● STATED GOAL:
Turn the lines of the records into a JSON list of strings, one string per line and blank lines omitted, starting at the line that contains "Where should I click to: Click the plus sign left" and ending at the line that contains "pyautogui.click(x=687, y=171)".
◆ ◆ ◆ ◆
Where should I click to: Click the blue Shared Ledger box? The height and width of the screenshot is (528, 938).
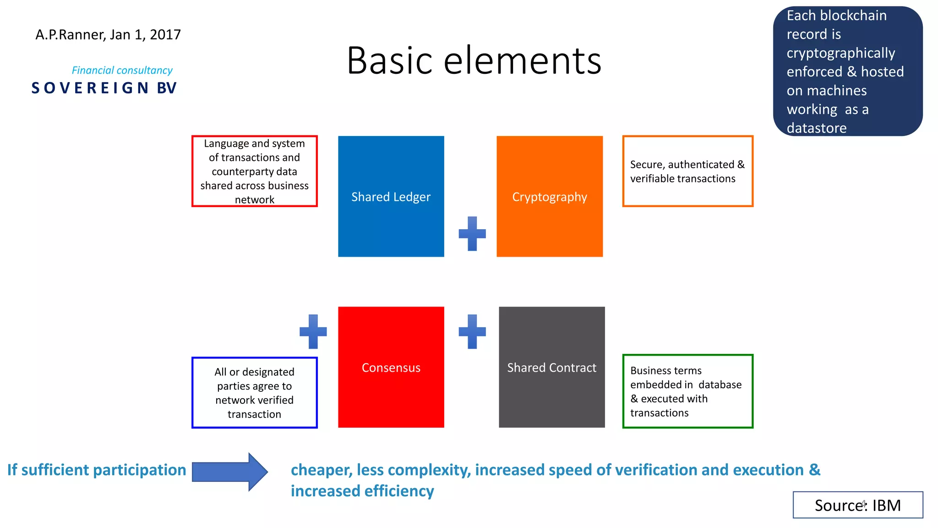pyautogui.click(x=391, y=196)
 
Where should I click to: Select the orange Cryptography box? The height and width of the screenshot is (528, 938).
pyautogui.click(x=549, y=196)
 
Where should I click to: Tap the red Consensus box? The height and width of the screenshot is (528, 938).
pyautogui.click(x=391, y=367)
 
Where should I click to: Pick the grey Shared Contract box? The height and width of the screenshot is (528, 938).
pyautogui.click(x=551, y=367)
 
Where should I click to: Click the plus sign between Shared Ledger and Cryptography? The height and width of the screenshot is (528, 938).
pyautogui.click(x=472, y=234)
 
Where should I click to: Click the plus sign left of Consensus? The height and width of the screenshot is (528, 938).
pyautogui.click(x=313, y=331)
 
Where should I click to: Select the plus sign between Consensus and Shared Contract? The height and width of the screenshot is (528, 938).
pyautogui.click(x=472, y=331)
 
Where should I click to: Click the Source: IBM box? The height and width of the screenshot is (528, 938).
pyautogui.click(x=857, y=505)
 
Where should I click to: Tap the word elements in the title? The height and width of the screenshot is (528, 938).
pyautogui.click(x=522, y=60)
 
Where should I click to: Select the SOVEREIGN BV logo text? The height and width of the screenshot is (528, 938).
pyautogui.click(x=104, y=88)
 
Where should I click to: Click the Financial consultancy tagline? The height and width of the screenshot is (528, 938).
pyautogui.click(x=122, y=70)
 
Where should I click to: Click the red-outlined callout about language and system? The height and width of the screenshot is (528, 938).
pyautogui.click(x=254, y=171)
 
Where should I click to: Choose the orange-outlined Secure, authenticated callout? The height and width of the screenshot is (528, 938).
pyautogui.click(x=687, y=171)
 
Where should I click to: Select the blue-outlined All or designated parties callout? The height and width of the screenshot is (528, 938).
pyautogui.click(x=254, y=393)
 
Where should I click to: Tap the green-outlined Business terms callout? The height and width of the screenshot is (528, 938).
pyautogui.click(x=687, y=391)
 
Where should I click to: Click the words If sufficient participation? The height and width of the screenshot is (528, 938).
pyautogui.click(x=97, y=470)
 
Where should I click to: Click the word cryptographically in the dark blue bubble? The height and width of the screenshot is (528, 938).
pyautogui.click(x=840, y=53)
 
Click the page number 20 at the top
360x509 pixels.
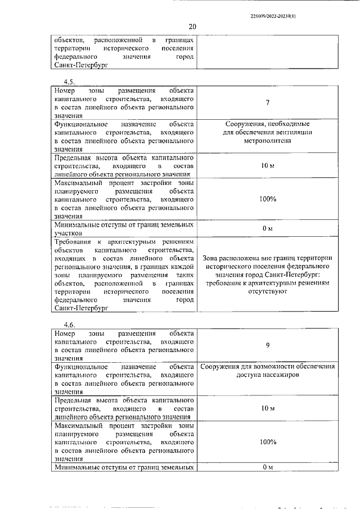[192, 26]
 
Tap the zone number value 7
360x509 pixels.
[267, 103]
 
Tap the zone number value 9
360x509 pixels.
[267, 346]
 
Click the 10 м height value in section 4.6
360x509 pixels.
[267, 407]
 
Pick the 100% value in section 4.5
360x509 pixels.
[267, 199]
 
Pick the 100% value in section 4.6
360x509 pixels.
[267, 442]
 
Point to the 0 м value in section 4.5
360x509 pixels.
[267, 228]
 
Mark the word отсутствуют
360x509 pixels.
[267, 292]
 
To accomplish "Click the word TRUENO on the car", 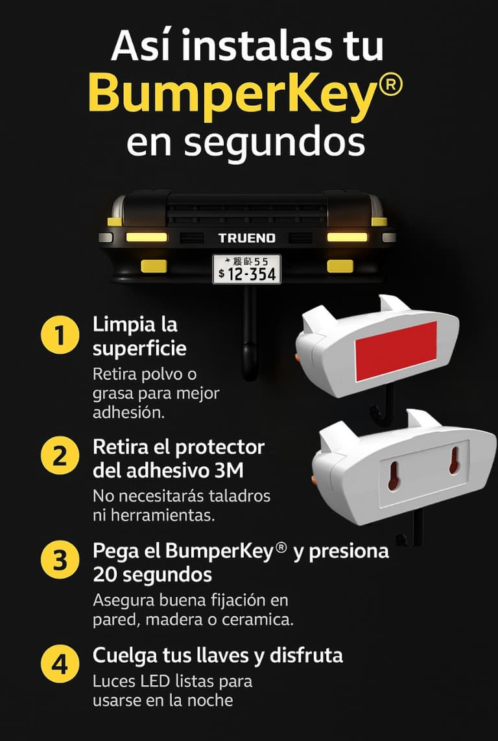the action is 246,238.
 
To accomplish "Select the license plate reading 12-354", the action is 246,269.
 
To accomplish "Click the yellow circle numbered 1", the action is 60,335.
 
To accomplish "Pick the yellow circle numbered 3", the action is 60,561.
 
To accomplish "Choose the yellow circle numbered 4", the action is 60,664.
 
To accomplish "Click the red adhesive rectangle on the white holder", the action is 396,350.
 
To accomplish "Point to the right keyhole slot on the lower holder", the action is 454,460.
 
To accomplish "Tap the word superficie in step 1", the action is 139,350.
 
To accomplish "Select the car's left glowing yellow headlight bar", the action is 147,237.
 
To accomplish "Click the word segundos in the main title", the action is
◆ ◆ ◆ ◆
● SOLUTION TO THIS PROBLEM:
[
  "Where should I click to: Click the plus sign left of Consensus? The height and width of the screenshot is (528, 938).",
  "pyautogui.click(x=313, y=331)",
  "Where should I click to: Select the plus sign between Consensus and Shared Contract? The height and width of the screenshot is (528, 938).",
  "pyautogui.click(x=472, y=331)",
  "Where should I click to: Click the Source: IBM box? The height and width of the screenshot is (528, 938).",
  "pyautogui.click(x=857, y=505)",
  "Where should I click to: Tap the word elements in the title? The height and width of the screenshot is (528, 938).",
  "pyautogui.click(x=522, y=60)",
  "Where should I click to: Select the SOVEREIGN BV logo text? The height and width of the screenshot is (528, 938).",
  "pyautogui.click(x=104, y=88)",
  "Where should I click to: Click the Financial consultancy tagline? The height and width of the screenshot is (528, 938).",
  "pyautogui.click(x=122, y=70)",
  "Where should I click to: Click the red-outlined callout about language and system? The height and width of the screenshot is (528, 938).",
  "pyautogui.click(x=254, y=171)",
  "Where should I click to: Choose the orange-outlined Secure, authenticated callout? The height and width of the screenshot is (528, 938).",
  "pyautogui.click(x=687, y=171)"
]